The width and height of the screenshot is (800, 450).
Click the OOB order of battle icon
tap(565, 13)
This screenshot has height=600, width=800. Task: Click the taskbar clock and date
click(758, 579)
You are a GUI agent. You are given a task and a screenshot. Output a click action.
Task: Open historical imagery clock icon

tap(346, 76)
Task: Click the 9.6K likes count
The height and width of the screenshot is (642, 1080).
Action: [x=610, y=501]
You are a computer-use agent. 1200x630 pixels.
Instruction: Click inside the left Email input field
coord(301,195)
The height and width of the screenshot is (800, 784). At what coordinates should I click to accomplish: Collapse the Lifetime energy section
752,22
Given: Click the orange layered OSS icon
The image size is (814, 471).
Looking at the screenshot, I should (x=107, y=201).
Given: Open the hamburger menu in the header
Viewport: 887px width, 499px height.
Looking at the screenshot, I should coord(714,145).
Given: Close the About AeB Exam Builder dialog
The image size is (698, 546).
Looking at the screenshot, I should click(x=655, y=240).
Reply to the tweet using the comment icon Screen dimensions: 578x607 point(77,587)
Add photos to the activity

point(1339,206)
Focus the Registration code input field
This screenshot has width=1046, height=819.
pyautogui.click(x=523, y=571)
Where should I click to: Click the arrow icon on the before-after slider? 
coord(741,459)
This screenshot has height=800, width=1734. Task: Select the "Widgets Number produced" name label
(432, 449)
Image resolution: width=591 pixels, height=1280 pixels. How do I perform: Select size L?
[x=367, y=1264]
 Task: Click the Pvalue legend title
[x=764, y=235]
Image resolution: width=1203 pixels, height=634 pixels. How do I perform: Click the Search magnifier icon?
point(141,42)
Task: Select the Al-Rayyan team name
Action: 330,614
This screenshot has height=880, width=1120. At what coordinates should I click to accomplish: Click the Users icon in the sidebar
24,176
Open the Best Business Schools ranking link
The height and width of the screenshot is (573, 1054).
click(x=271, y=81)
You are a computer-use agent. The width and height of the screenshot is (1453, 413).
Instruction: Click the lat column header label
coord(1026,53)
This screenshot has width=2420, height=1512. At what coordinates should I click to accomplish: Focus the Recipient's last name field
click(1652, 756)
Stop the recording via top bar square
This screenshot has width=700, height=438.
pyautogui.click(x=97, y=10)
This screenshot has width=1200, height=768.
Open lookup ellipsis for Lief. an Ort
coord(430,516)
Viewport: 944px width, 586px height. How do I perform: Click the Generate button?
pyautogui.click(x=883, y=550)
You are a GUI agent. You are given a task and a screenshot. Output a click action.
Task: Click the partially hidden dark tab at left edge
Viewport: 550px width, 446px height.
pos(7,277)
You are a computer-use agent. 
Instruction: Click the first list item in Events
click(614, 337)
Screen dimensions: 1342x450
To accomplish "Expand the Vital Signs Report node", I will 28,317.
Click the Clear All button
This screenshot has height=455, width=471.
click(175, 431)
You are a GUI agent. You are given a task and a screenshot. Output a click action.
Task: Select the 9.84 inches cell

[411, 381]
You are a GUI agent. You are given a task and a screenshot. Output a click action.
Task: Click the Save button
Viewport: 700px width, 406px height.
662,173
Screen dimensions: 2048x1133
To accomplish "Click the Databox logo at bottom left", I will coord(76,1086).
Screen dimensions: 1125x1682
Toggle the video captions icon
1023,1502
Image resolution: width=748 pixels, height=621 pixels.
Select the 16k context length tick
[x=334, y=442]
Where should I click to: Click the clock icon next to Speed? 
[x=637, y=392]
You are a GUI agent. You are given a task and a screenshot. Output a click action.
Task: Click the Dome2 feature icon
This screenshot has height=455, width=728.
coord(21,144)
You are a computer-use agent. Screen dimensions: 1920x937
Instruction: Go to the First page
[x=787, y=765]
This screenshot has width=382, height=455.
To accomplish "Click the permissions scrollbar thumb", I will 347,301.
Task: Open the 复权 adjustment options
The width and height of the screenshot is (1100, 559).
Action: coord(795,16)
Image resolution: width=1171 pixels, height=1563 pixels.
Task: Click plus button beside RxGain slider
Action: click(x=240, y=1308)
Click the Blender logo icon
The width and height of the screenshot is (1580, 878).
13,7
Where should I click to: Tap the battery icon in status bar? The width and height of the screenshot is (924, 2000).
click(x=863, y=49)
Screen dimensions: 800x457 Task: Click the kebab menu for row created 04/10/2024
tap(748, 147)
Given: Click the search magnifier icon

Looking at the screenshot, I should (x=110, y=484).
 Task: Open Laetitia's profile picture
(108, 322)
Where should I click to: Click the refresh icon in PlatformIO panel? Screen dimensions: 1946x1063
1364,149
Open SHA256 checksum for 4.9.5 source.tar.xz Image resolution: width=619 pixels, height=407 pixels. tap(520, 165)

# Task prompt:
Word for word, print the listing above once more.

# Answer to the problem:
The width and height of the screenshot is (800, 450).
Click the OOB order of battle icon
tap(565, 13)
This screenshot has height=600, width=800. Task: Click the taskbar clock and date
click(758, 579)
You are a GUI agent. You are given a task and a screenshot. Output a click action.
Task: Open historical imagery clock icon

tap(346, 76)
Task: Click the 9.6K likes count
The height and width of the screenshot is (642, 1080).
Action: [x=610, y=501]
You are a computer-use agent. 1200x630 pixels.
Instruction: Click inside the left Email input field
coord(301,195)
The height and width of the screenshot is (800, 784). At what coordinates should I click to accomplish: Collapse the Lifetime energy section
752,22
Given: Click the orange layered OSS icon
The image size is (814, 471).
Looking at the screenshot, I should (x=107, y=201).
Given: Open the hamburger menu in the header
Viewport: 887px width, 499px height.
Looking at the screenshot, I should coord(714,145).
Given: Close the About AeB Exam Builder dialog
The image size is (698, 546).
Looking at the screenshot, I should click(x=655, y=240).
Reply to the tweet using the comment icon Screen dimensions: 578x607 point(77,587)
Add photos to the activity

point(1339,206)
Focus the Registration code input field
This screenshot has width=1046, height=819.
pyautogui.click(x=523, y=571)
Where should I click to: Click the arrow icon on the before-after slider? 
coord(741,459)
This screenshot has height=800, width=1734. Task: Select the "Widgets Number produced" name label
(432, 449)
Image resolution: width=591 pixels, height=1280 pixels. How do I perform: Select size L?
[x=367, y=1264]
 Task: Click the Pvalue legend title
[x=764, y=235]
Image resolution: width=1203 pixels, height=634 pixels. How do I perform: Click the Search magnifier icon?
point(141,42)
Task: Select the Al-Rayyan team name
Action: 330,614
This screenshot has height=880, width=1120. At what coordinates should I click to accomplish: Click the Users icon in the sidebar
24,176
Open the Best Business Schools ranking link
The height and width of the screenshot is (573, 1054).
click(x=271, y=81)
You are a computer-use agent. The width and height of the screenshot is (1453, 413).
Instruction: Click the lat column header label
coord(1026,53)
This screenshot has width=2420, height=1512. At what coordinates should I click to accomplish: Focus the Recipient's last name field
click(1652, 756)
Stop the recording via top bar square
This screenshot has width=700, height=438.
pyautogui.click(x=97, y=10)
This screenshot has width=1200, height=768.
Open lookup ellipsis for Lief. an Ort
coord(430,516)
Viewport: 944px width, 586px height. How do I perform: Click the Generate button?
pyautogui.click(x=883, y=550)
You are a GUI agent. You are given a task and a screenshot. Output a click action.
Task: Click the partially hidden dark tab at left edge
Viewport: 550px width, 446px height.
pos(7,277)
You are a computer-use agent. 
Instruction: Click the first list item in Events
click(614, 337)
Screen dimensions: 1342x450
To accomplish "Expand the Vital Signs Report node", I will 28,317.
Click the Clear All button
This screenshot has height=455, width=471.
click(175, 431)
You are a GUI agent. You are given a task and a screenshot. Output a click action.
Task: Select the 9.84 inches cell

[411, 381]
You are a GUI agent. You are given a task and a screenshot. Output a click action.
Task: Click the Save button
Viewport: 700px width, 406px height.
662,173
Screen dimensions: 2048x1133
To accomplish "Click the Databox logo at bottom left", I will coord(76,1086).
Screen dimensions: 1125x1682
Toggle the video captions icon
1023,1502
Image resolution: width=748 pixels, height=621 pixels.
Select the 16k context length tick
[x=334, y=442]
Where should I click to: Click the clock icon next to Speed? 
[x=637, y=392]
You are a GUI agent. You are given a task and a screenshot. Output a click action.
Task: Click the Dome2 feature icon
This screenshot has height=455, width=728.
coord(21,144)
You are a computer-use agent. Screen dimensions: 1920x937
Instruction: Go to the First page
[x=787, y=765]
This screenshot has width=382, height=455.
To accomplish "Click the permissions scrollbar thumb", I will 347,301.
Task: Open the 复权 adjustment options
The width and height of the screenshot is (1100, 559).
Action: coord(795,16)
Image resolution: width=1171 pixels, height=1563 pixels.
Task: Click plus button beside RxGain slider
Action: click(x=240, y=1308)
Click the Blender logo icon
The width and height of the screenshot is (1580, 878).
13,7
Where should I click to: Tap the battery icon in status bar? The width and height of the screenshot is (924, 2000).
click(x=863, y=49)
Screen dimensions: 800x457 Task: Click the kebab menu for row created 04/10/2024
tap(748, 147)
Given: Click the search magnifier icon

Looking at the screenshot, I should (x=110, y=484).
 Task: Open Laetitia's profile picture
(108, 322)
Where should I click to: Click the refresh icon in PlatformIO panel? Screen dimensions: 1946x1063
1364,149
Open SHA256 checksum for 4.9.5 source.tar.xz Image resolution: width=619 pixels, height=407 pixels. tap(520, 165)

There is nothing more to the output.